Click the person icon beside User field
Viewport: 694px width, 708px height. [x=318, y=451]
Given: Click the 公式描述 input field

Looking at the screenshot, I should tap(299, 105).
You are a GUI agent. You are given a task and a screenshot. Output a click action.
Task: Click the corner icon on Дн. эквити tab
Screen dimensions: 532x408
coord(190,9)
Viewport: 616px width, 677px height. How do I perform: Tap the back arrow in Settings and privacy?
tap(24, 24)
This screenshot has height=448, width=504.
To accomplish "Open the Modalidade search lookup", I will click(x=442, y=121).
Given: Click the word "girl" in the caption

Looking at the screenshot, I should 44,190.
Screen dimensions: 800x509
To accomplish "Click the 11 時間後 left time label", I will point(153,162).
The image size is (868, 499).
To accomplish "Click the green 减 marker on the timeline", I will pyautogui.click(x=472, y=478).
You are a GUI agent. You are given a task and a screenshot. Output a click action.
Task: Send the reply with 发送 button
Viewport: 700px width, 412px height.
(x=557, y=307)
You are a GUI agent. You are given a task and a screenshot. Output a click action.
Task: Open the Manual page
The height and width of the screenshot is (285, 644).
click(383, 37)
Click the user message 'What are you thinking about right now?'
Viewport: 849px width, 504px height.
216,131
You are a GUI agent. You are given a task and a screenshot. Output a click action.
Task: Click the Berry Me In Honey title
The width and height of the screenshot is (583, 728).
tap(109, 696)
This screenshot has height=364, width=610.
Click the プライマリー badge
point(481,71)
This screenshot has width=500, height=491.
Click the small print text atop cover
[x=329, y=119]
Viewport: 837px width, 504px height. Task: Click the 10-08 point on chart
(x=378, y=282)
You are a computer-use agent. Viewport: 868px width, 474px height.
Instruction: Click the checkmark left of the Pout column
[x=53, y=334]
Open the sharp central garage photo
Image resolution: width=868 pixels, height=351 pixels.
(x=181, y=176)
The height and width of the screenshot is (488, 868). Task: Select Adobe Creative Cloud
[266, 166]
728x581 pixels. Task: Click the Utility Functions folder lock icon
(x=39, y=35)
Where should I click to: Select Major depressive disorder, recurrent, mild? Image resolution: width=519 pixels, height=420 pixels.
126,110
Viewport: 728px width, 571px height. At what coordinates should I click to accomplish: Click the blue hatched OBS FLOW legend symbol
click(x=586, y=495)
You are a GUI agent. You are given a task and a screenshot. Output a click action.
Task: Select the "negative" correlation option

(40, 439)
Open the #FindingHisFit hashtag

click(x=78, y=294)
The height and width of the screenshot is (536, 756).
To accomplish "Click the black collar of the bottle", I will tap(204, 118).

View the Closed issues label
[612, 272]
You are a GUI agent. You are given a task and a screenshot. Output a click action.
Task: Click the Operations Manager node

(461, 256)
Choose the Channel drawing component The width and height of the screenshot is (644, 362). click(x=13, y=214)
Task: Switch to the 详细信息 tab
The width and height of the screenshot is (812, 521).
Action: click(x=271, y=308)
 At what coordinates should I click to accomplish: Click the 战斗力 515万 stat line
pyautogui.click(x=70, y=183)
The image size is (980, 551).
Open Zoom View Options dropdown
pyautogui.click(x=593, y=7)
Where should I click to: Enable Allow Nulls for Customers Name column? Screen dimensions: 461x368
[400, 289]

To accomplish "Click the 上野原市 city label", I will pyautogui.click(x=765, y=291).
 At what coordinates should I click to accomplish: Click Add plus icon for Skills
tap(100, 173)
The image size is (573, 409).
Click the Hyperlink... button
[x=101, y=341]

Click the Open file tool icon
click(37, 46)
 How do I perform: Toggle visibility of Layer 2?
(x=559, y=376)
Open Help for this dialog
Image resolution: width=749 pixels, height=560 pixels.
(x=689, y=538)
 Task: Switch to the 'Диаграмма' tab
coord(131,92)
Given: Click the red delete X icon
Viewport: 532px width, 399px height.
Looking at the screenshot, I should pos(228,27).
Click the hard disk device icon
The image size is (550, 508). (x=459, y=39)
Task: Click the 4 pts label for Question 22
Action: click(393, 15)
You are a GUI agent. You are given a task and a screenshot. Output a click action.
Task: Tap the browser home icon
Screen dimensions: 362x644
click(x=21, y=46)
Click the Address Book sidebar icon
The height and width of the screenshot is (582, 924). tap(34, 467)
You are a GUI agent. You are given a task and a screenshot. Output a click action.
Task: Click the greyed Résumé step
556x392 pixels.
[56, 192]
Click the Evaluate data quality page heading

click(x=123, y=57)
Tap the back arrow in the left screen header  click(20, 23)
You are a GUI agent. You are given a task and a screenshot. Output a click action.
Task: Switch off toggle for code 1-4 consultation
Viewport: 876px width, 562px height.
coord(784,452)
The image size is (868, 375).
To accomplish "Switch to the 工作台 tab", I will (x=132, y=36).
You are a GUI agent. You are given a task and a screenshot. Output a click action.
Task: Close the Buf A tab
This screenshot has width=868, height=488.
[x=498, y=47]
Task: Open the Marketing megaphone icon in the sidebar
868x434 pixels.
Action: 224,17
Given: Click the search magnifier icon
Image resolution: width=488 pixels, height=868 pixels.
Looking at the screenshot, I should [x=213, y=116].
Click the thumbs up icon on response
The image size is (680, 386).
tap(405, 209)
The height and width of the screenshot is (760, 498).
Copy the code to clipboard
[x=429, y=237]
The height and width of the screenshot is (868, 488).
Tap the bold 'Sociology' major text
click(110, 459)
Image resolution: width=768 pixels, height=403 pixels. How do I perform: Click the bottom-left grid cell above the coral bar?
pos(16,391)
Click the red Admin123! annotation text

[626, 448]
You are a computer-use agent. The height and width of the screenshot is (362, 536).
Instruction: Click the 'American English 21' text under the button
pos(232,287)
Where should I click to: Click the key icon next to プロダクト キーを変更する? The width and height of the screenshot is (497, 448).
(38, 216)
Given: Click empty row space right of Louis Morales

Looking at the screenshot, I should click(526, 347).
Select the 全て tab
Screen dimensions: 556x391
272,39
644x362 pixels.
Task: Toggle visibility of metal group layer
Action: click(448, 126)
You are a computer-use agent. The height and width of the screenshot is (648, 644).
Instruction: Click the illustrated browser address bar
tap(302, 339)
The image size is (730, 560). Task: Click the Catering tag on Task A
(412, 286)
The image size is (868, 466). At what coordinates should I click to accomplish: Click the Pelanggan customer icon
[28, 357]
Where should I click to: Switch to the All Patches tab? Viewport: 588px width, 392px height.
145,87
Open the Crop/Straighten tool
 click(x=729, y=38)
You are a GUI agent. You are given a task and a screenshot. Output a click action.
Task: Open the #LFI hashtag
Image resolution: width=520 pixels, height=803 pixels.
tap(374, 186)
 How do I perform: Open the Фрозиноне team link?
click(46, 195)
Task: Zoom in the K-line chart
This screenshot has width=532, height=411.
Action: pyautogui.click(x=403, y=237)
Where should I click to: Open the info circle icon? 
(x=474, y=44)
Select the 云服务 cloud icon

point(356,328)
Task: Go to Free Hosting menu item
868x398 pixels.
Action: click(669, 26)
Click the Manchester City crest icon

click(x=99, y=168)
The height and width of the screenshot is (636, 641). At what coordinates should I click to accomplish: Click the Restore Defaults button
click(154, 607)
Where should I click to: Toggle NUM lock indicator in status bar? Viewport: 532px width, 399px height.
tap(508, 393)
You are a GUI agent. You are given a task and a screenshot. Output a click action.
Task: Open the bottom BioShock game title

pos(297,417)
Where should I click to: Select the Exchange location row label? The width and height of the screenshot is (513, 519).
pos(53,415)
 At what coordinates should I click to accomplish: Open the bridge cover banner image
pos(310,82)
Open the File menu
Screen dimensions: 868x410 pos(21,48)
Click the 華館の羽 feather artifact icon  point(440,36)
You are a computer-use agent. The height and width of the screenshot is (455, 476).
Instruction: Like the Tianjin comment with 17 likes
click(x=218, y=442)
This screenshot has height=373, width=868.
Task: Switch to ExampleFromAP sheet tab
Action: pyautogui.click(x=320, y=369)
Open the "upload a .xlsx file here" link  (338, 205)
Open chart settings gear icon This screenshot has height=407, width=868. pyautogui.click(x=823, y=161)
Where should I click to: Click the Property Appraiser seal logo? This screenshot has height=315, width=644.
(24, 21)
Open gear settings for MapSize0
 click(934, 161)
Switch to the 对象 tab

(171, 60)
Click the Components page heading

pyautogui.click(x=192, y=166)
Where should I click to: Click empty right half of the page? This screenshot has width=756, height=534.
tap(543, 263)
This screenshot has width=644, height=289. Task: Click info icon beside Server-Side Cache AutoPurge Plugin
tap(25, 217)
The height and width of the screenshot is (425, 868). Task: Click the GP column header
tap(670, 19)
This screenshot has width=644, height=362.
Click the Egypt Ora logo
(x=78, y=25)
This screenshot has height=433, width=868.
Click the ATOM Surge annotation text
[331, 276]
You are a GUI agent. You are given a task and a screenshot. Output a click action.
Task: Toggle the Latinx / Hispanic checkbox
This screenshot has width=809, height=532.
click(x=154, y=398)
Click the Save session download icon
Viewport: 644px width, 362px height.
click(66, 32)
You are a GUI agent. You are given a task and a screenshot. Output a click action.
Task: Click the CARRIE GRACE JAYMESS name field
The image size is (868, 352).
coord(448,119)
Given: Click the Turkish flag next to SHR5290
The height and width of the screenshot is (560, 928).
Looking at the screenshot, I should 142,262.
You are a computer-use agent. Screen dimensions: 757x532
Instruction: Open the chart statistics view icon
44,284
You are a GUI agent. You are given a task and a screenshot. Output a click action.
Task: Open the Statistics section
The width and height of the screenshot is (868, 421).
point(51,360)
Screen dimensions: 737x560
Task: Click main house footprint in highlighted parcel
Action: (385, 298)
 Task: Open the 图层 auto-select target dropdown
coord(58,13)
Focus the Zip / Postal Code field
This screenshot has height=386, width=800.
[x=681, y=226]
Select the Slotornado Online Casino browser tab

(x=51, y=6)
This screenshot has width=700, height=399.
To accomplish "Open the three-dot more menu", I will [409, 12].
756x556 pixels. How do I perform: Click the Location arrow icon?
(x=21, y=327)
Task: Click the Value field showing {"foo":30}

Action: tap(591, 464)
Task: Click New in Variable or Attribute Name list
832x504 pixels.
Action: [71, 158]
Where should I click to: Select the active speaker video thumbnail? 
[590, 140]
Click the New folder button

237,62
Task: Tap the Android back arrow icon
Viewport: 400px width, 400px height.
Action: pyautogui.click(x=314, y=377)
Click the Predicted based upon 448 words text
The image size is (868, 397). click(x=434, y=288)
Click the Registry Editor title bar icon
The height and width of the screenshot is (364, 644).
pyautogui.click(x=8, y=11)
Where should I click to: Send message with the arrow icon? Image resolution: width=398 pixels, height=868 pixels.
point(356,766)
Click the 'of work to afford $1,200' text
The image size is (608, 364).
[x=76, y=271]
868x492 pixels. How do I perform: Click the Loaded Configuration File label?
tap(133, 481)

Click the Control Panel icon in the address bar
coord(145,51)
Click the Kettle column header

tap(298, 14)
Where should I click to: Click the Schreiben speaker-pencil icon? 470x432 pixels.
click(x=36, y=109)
━━━━━━
Within the material above, the line with "Viewport: 837px width, 504px" opens the range and the line with "The height and width of the screenshot is (536, 756)." closes it; reproduce that range word for word.

Solution to this exercise ::
Viewport: 837px width, 504px height. Task: Click the 10-08 point on chart
(x=378, y=282)
You are a computer-use agent. Viewport: 868px width, 474px height.
Instruction: Click the checkmark left of the Pout column
[x=53, y=334]
Open the sharp central garage photo
Image resolution: width=868 pixels, height=351 pixels.
(x=181, y=176)
The height and width of the screenshot is (488, 868). Task: Select Adobe Creative Cloud
[266, 166]
728x581 pixels. Task: Click the Utility Functions folder lock icon
(x=39, y=35)
Where should I click to: Select Major depressive disorder, recurrent, mild? Image resolution: width=519 pixels, height=420 pixels.
126,110
Viewport: 728px width, 571px height. At what coordinates should I click to accomplish: Click the blue hatched OBS FLOW legend symbol
click(x=586, y=495)
You are a GUI agent. You are given a task and a screenshot. Output a click action.
Task: Select the "negative" correlation option

(40, 439)
Open the #FindingHisFit hashtag

click(x=78, y=294)
The height and width of the screenshot is (536, 756).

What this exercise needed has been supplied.